Pada rapat dengar pendapat (RDP) Dewan Kehormatan Penyelenggara Pemilu (DKPP) bersama Dewan Perwakilan Rakyat (DPR) dan Pemerintah, disepakati bahwa penyelenggara pemilu tak diperbolehkan menerima honorarium sebagai pembicara pada kegiatan yang diadakan oleh peserta pemilu dan tim kampanye. Penyelenggara pemilu telah mendapatkan fasilitas berupa uang transportasi, uang makan, dan tempat penginapan dari sekretariat lembaga penyelenggara pemilu.
“Bisa kami terima agar penyelenggara pemilu tidak menerima honor, asalkan kebutuhan perjalanan dinas dibiayai oleh KPU (Komisi Pemilihan Umum) dan Bawaslu (Badan Pengawas Pemilu),” kata Wakil Ketua Komisi II Dewan Perwakilan Rakyat (DPR) RI dari Fraksi Partai Demokrat, Fandi Utomo, pada RDP di Senayan, Jakarta Selatan (18/9).

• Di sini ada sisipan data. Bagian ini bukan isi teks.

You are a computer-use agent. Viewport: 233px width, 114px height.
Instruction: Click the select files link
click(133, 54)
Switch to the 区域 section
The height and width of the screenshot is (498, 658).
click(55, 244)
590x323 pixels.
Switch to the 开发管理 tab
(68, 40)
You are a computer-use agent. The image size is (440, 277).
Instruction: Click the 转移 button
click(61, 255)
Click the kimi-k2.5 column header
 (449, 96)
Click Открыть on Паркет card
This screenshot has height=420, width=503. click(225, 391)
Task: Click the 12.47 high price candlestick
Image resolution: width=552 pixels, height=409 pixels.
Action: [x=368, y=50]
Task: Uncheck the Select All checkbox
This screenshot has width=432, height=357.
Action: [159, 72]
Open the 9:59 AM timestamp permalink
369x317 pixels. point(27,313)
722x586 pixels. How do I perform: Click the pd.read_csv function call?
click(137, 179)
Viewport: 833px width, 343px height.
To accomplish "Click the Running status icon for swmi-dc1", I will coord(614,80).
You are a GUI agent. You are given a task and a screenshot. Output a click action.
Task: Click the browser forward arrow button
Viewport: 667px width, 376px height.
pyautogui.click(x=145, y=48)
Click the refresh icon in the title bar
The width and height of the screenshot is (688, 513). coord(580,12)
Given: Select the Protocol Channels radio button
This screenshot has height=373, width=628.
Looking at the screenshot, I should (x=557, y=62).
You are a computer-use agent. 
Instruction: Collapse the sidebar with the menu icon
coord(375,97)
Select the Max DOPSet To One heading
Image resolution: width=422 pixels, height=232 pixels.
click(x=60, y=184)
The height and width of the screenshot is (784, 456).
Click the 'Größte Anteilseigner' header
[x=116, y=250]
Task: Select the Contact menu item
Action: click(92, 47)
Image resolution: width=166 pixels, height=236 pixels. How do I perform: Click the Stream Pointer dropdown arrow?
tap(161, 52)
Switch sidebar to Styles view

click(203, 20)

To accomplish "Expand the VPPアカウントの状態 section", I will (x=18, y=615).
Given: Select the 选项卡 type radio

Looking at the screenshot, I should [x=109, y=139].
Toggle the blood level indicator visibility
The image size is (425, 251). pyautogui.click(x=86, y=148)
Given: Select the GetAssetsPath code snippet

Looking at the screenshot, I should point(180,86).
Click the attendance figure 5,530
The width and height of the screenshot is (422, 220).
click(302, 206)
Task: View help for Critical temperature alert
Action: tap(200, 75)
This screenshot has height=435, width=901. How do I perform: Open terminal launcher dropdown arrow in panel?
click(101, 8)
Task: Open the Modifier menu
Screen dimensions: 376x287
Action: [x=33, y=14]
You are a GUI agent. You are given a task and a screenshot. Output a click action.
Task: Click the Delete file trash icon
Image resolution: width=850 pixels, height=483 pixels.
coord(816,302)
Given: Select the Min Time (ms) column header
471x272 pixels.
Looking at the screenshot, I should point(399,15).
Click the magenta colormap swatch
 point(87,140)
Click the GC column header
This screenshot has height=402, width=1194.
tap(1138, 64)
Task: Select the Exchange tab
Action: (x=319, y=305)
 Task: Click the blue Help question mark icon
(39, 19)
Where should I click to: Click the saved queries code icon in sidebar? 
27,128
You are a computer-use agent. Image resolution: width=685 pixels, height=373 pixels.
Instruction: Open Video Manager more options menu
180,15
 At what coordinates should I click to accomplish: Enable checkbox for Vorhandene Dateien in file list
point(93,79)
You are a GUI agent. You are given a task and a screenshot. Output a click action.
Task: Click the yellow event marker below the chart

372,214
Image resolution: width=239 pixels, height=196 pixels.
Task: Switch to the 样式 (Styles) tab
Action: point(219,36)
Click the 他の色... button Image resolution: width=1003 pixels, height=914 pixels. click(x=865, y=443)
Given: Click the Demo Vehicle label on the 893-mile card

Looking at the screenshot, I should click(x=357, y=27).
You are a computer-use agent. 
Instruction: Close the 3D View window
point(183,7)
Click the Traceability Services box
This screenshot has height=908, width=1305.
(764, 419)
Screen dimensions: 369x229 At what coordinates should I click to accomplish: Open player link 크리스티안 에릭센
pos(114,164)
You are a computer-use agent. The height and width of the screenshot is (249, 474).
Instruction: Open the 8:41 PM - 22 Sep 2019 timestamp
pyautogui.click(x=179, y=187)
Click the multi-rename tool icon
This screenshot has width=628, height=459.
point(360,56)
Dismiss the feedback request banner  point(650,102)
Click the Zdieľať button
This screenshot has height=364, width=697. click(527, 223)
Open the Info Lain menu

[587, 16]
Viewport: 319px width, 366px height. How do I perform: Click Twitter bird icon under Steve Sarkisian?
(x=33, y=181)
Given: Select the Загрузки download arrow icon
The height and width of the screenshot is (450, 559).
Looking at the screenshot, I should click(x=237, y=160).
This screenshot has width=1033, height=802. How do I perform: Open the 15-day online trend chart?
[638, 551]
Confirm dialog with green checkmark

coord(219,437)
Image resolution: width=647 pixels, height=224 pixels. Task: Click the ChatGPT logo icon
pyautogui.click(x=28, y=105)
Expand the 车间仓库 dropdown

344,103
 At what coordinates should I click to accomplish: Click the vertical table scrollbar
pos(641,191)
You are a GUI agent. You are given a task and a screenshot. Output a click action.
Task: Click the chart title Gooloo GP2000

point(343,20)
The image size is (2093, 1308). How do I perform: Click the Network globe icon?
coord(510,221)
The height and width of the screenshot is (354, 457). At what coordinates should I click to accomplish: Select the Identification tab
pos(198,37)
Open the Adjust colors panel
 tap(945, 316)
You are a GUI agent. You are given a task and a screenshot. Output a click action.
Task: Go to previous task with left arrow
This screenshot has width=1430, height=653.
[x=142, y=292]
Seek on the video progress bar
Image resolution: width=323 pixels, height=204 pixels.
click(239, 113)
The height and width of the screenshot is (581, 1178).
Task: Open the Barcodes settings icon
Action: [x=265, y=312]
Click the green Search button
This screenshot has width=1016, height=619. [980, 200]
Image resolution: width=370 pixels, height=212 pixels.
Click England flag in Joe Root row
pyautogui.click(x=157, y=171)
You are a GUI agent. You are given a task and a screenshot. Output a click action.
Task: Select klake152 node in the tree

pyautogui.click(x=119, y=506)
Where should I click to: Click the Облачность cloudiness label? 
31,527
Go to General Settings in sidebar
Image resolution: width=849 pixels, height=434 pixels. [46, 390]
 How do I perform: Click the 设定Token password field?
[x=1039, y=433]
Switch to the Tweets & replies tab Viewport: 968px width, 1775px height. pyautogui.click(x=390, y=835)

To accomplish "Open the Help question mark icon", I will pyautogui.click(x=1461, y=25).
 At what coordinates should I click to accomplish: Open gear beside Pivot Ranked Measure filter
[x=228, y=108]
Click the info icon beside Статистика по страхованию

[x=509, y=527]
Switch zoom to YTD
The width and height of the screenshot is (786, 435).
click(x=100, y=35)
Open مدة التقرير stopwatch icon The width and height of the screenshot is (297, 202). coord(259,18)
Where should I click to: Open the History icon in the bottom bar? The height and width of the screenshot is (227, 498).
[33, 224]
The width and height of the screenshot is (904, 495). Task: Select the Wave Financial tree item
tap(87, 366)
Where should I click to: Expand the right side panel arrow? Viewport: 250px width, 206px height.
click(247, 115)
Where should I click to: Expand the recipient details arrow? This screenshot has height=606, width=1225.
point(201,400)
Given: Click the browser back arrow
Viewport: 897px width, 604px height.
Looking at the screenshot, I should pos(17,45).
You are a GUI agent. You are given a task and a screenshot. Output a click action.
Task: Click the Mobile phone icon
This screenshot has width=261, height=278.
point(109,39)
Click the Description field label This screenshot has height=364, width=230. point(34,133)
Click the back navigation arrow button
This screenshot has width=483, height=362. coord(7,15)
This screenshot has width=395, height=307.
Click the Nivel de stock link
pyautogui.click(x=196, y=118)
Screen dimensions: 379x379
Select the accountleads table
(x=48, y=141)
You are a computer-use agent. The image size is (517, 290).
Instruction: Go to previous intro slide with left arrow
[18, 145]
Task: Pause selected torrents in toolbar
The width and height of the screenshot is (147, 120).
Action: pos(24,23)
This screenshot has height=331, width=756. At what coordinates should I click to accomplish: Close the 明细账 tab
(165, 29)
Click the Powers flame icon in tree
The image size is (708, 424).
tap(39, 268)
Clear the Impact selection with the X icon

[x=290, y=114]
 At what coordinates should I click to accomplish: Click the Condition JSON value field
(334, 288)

Selain itu, disepakati pula bahwa penyelenggara pemilu boleh menerima honorarium pembicara apabila diundang oleh lembaga negara atau acara sosialisasi yang pendanaannya berasal dari Anggaran Penerimaan dan Belanja Negara (APBN) atau APB Daerah (APBD). Jumlah honorarium tak boleh melebihi jumlah yang ditetapkan oleh Kementerian Hukum dan Hak Asasi Manusia (Kemenkumham).
Anggota DKPP, Ida Budhiati, mengatakan bahwa ada penyelenggara pemilu yang meminta agar tetap diperbolehkan menerima honorarium. Namun, menurut Ida, uang kehormatan penyelenggara pemilu saat ini tak sekecil uang kehormatan penyelenggara pemilu periode 2001, 2007, dan 2012.
“Waktu itu ketua hanya mendapat uang kehormatan 12 juta dan anggota 10 juta. Tapi sekarang sudah ada penyesuaian dan jumlahnya memadai,” kata Ida.
Tak diperbolehkannya penyelenggara pemilu menerima honorarium dari peserta pemilu diyakini akan menjaga kehormatan penyelenggara pemilu.